13.30: Sağlık çalışanlarının kaderi hep böyle. Kendilerinden önce evdeki insanları, hastalarını düşünüyorlar daima. Aklıma “giderlerse gitsinler” sözü geliyor. Küplere bindim elbette; şu pandemide beşyüzden fazla sağlık çalışanı öldü, sağlık çalışanlarının evde bulaştırdığı kaç eş-anne-baba öldü bilinmiyor, alınmayan halk sağlığı önlemleri nedeniyle alıncı kez COVID şaha kalkmış ve ben bir kez daha dün akşam yaptığım gibi annemden ölesiye kaçıp, burnumda N95 maskesi ile evde bir odada hapis kalacağım. Tek güvencem bir önceki hastalık sürecimden farklı olarak annem de 4 kez mRNA aşısı oldu. Aşı candır, hayat kurtarır.
18.45: Doğru karar vermişim; güneşin batmak için ufka yaklaştığı şu saatlerde yakınmalarım da artışa geçti. Ne garip enfeksiyon hastalıklarının bir diurnal ritmi vardır. Akşamı, geceyi sevmez onlar. Anlaşılan bu gece biraz zorlanacağım. Bu pandemide benim gibi sağlıklı bir insan için en iyi ilaç parasetamol. Yaşasın parasetamol! Ötesi gereksiz; C-D vitamini, asetil sistein, selenyum, çinko ve bil cümlesi ilaç endüstrisine para harcamak anlamına gelir. İstirahat, bol sıvı gıda ve otuz tanesine 18,38 TL ödenen parasetamol yeter de artar bile... Ne de olsa aşılıyım!

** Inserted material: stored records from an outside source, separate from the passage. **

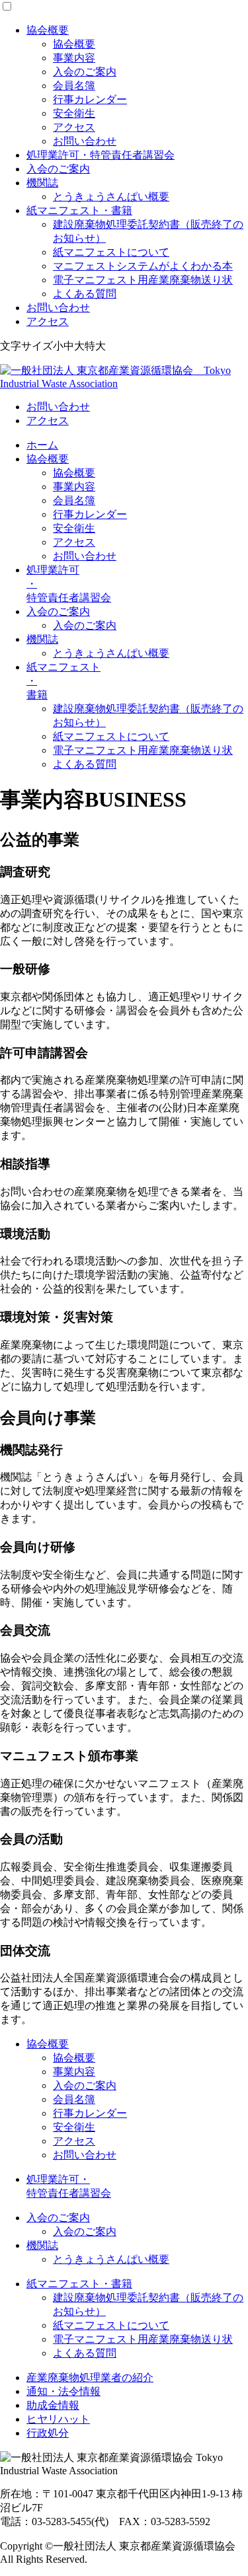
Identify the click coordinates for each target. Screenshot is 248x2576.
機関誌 (42, 182)
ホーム (42, 445)
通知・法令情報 (63, 2391)
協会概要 (47, 30)
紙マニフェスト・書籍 (79, 210)
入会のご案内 (84, 71)
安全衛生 (74, 113)
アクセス (74, 127)
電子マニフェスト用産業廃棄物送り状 (143, 279)
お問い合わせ (84, 141)
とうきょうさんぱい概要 (111, 196)
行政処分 (47, 2433)
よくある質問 (84, 293)
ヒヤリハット (58, 2419)
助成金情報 (52, 2405)
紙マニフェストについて (111, 252)
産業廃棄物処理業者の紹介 (89, 2377)
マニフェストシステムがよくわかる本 (143, 266)
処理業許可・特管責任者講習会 (100, 155)
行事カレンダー (90, 99)
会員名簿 (74, 85)
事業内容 (74, 57)
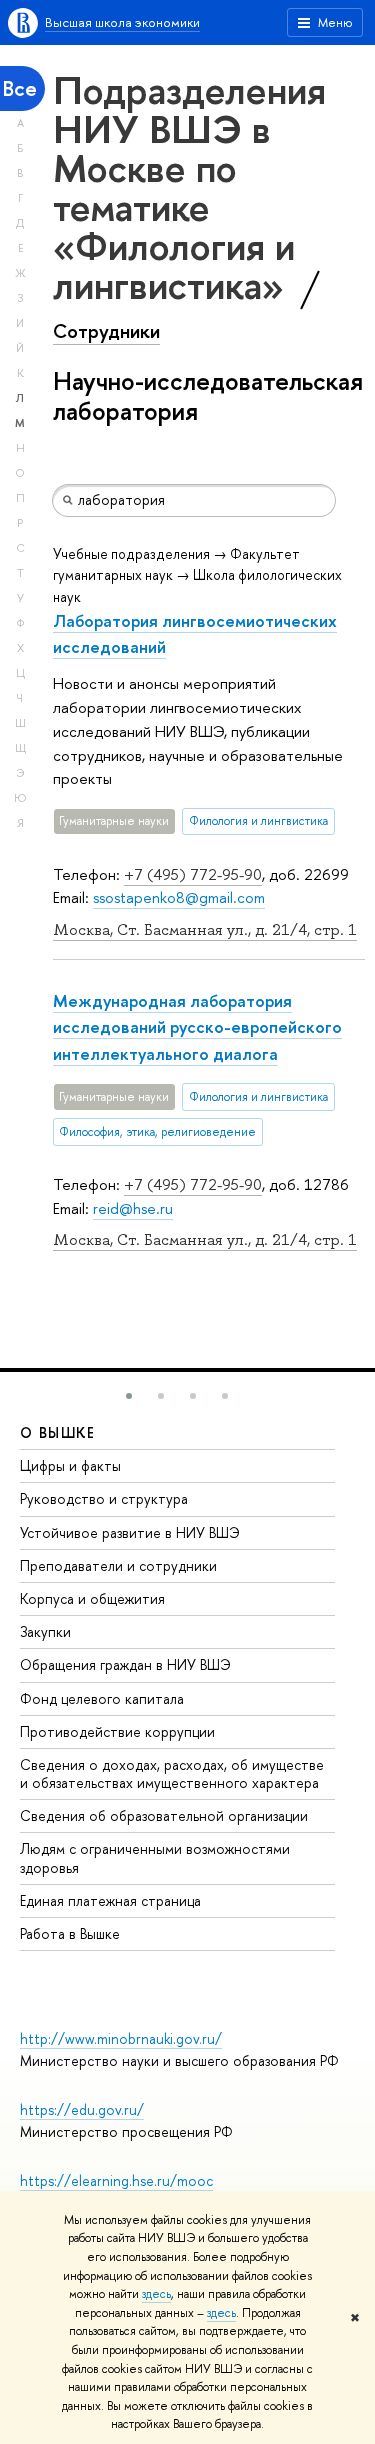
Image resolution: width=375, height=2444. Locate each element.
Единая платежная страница (110, 1900)
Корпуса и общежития (92, 1598)
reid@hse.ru (133, 1208)
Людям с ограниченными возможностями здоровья (155, 1857)
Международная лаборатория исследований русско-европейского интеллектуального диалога (197, 1026)
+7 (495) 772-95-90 (193, 874)
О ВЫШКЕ (58, 1432)
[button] (129, 1396)
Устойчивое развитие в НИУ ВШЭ (130, 1532)
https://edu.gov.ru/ (82, 2109)
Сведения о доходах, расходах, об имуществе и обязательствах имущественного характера (172, 1773)
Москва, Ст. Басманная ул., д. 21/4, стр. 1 (205, 930)
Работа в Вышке (70, 1933)
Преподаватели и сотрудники (118, 1565)
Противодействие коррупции (117, 1731)
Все (20, 88)
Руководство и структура (104, 1498)
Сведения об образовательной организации (164, 1815)
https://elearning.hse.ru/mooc (116, 2180)
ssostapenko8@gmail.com (179, 897)
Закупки (45, 1631)
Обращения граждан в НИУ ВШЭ (125, 1664)
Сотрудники (106, 331)
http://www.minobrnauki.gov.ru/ (121, 2038)
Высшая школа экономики (122, 22)
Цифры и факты (70, 1465)
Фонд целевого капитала (102, 1698)
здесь (156, 2294)
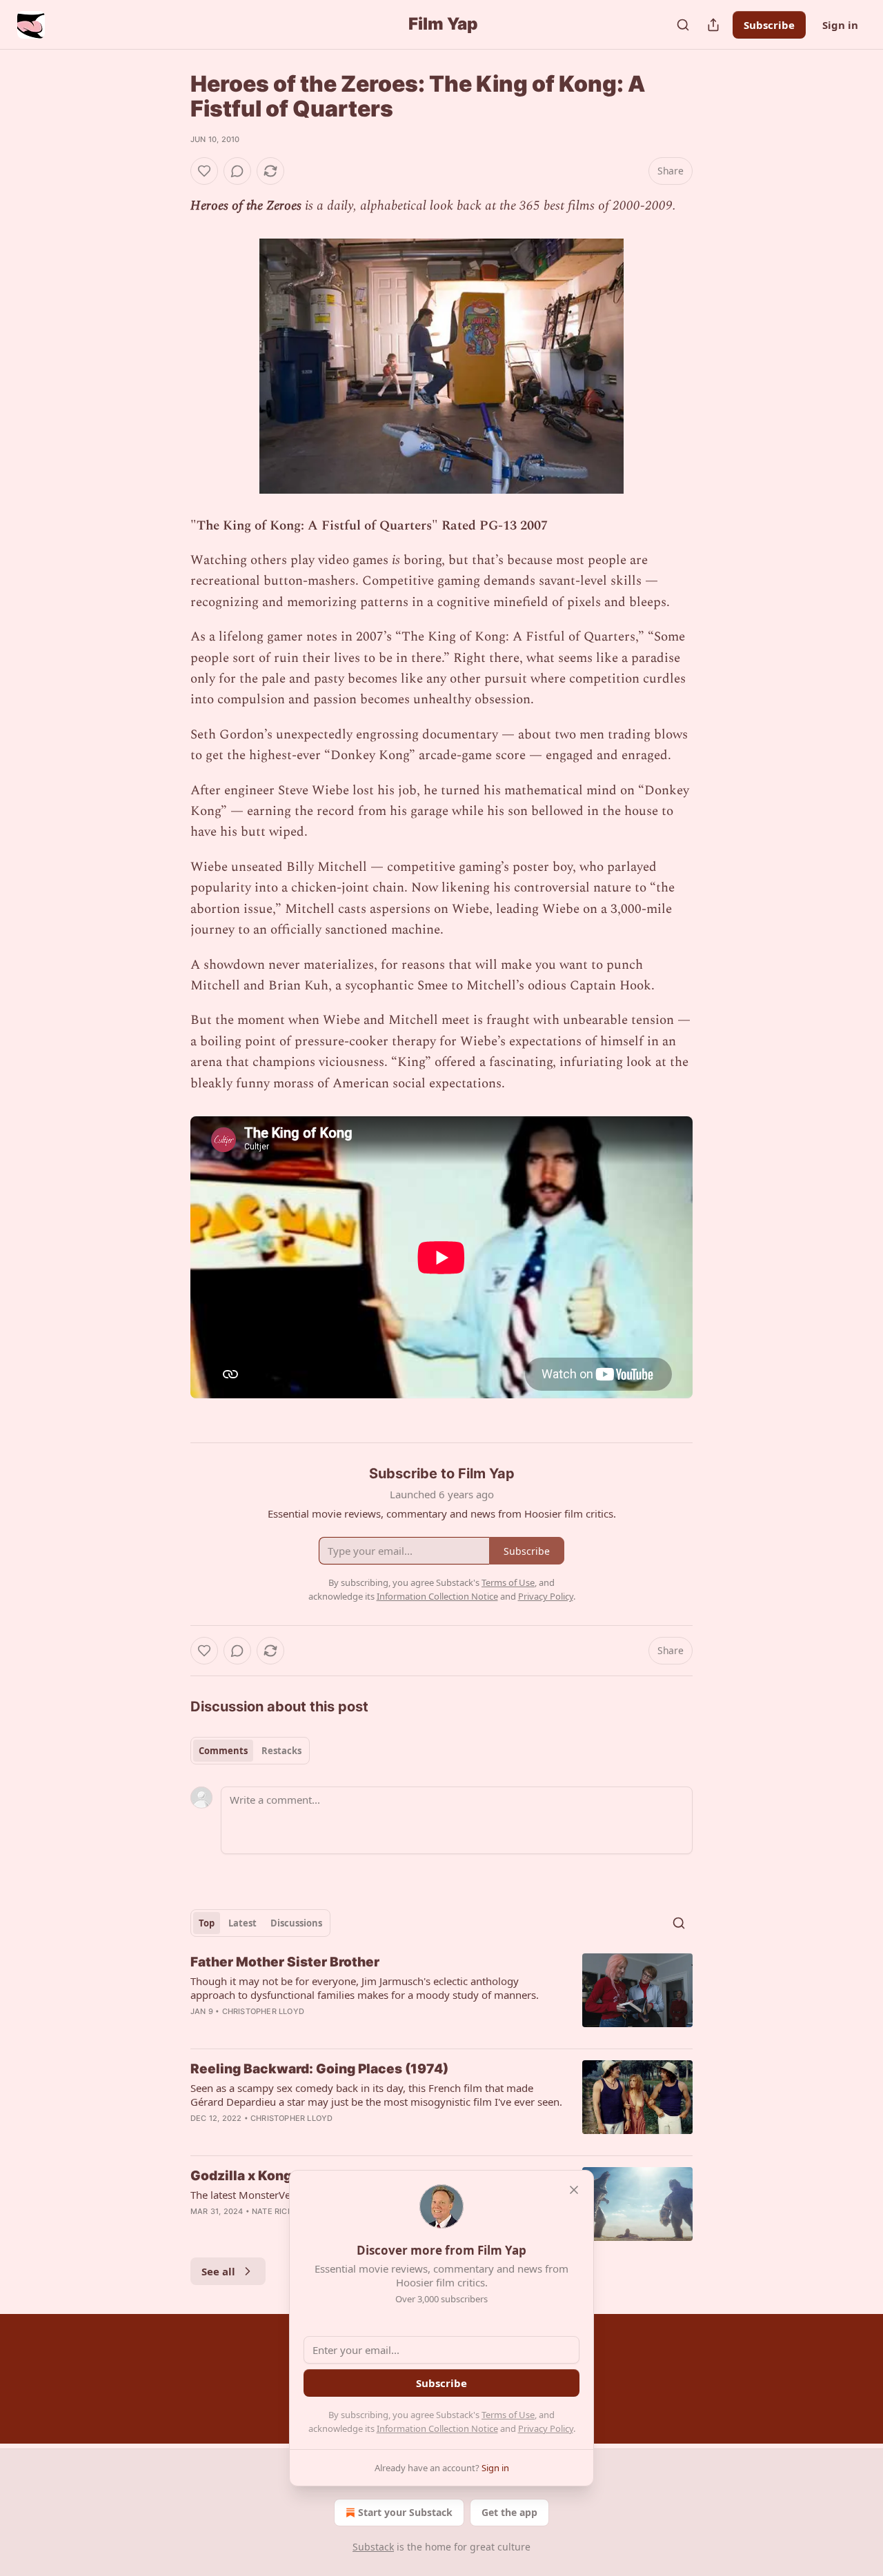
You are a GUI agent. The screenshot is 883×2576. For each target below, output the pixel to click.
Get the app (509, 2512)
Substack (373, 2546)
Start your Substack (405, 2512)
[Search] (683, 25)
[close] (574, 2190)
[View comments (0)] (237, 171)
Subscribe (769, 25)
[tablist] (250, 1750)
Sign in (840, 25)
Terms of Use (508, 2414)
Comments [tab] (223, 1750)
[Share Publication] (713, 25)
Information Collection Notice (437, 2428)
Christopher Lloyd (263, 2011)
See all (218, 2271)
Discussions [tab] (296, 1923)
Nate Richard (280, 2211)
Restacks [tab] (281, 1750)
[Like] (204, 171)
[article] (441, 1995)
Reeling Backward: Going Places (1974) (319, 2069)
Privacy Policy (545, 2428)
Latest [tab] (242, 1923)
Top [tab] (207, 1923)
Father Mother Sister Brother (284, 1962)
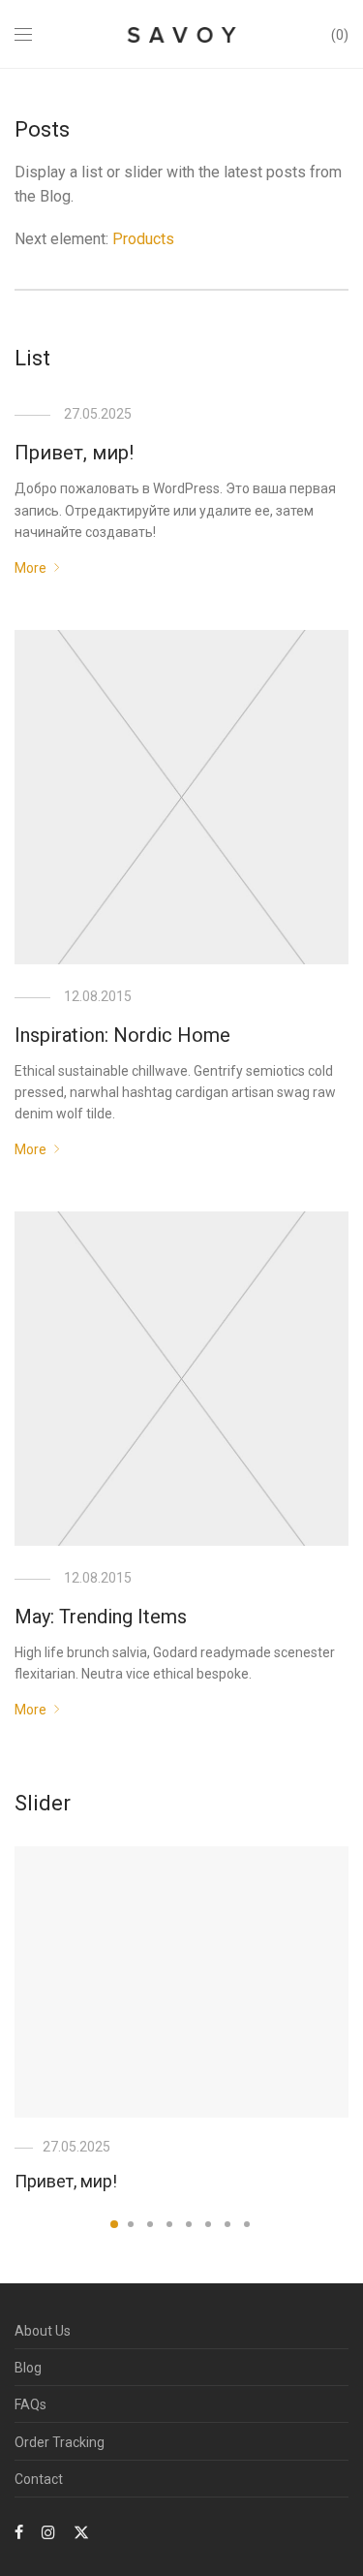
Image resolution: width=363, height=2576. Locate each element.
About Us (43, 2331)
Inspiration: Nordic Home (122, 1035)
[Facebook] (19, 2531)
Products (143, 239)
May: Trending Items (101, 1616)
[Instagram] (48, 2531)
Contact (39, 2479)
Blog (28, 2367)
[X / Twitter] (81, 2531)
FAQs (30, 2404)
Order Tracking (60, 2442)
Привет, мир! (74, 452)
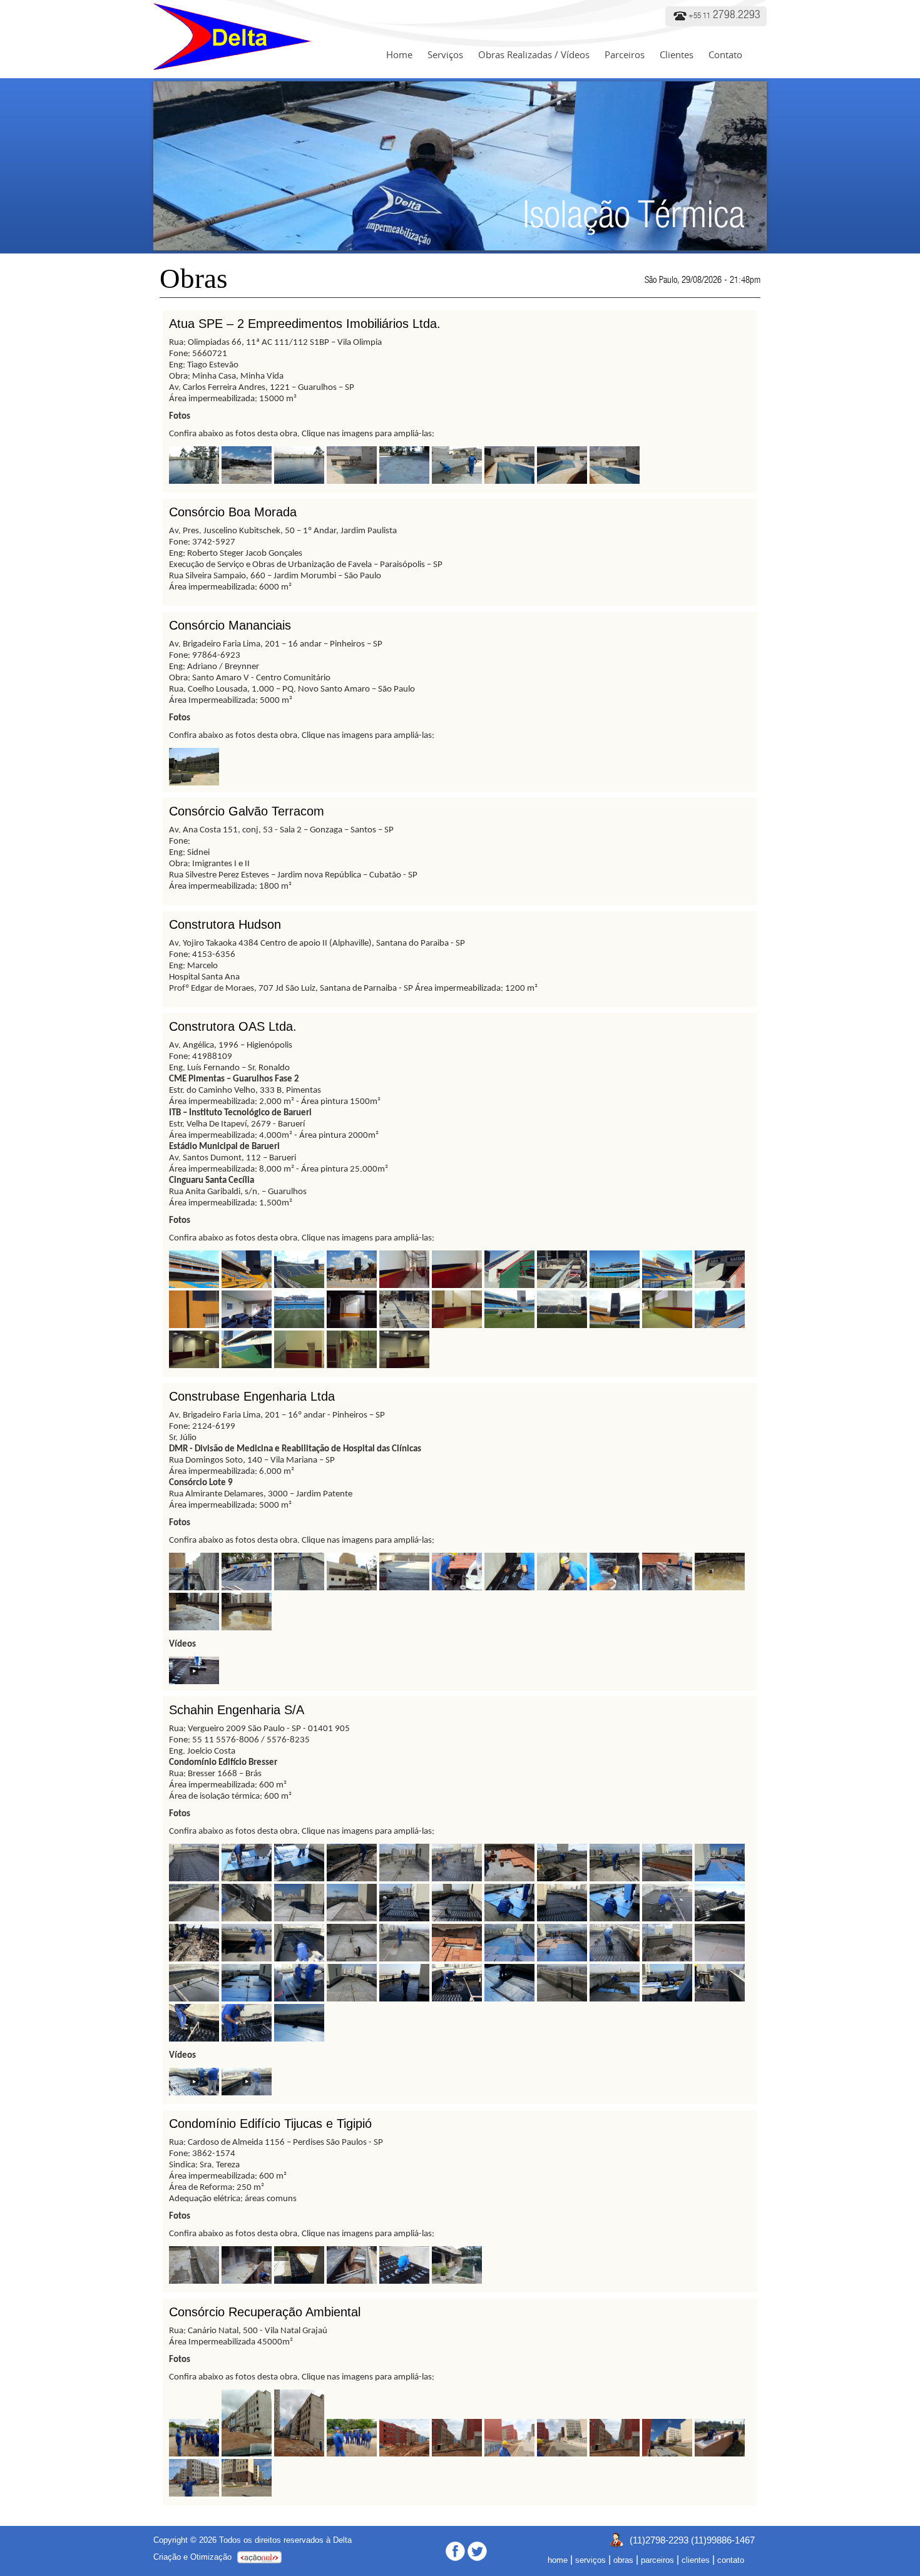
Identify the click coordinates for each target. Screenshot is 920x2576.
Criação (167, 2557)
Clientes (676, 54)
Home (399, 54)
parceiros (657, 2560)
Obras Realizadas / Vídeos (534, 54)
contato (730, 2560)
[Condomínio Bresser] (194, 1878)
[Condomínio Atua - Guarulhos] (194, 480)
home (558, 2560)
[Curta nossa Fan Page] (455, 2551)
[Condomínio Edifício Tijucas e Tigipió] (194, 2280)
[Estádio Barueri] (194, 1284)
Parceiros (625, 54)
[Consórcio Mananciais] (194, 782)
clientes (696, 2560)
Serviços (445, 54)
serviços (590, 2560)
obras (623, 2560)
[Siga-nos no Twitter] (477, 2551)
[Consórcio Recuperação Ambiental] (194, 2453)
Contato (725, 54)
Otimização (211, 2557)
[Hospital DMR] (194, 1587)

22.50: Resmen bir maç oynandı vücudumda son dört saattir. Sinsi virüs beklediğim gibi akşam itibariyle baş – boğaz ağrısı, burun – geniz akıntısı, dozunda bir öksürük, kırgınlık ve yaygın kas ağrısı ile kontraatağa kalktı. Dört mRNA aşısının var ettiği nötralizan antikorlarım üşüme, titreme ve subfebril bir ateş ile güçlü bir yanıt verdiler, bedenimin sahipsiz olmadığını ve virüse terk etmeyeceklerini okkalı biçimde virüse anlattılar. Parasetomol ve Naproksen ise bu akşamki maçın son düdüğünü çalan oyuncular oldular. Durumum iyidir; hafif nazone konuşma, biraz terleme ve öksürük, 97 oksijen satürasyonu ve 114 nabız ile önümüzdeki maçlara bakacağım. Kuşkusuz zafer direnen antikorlarımın olacaktır.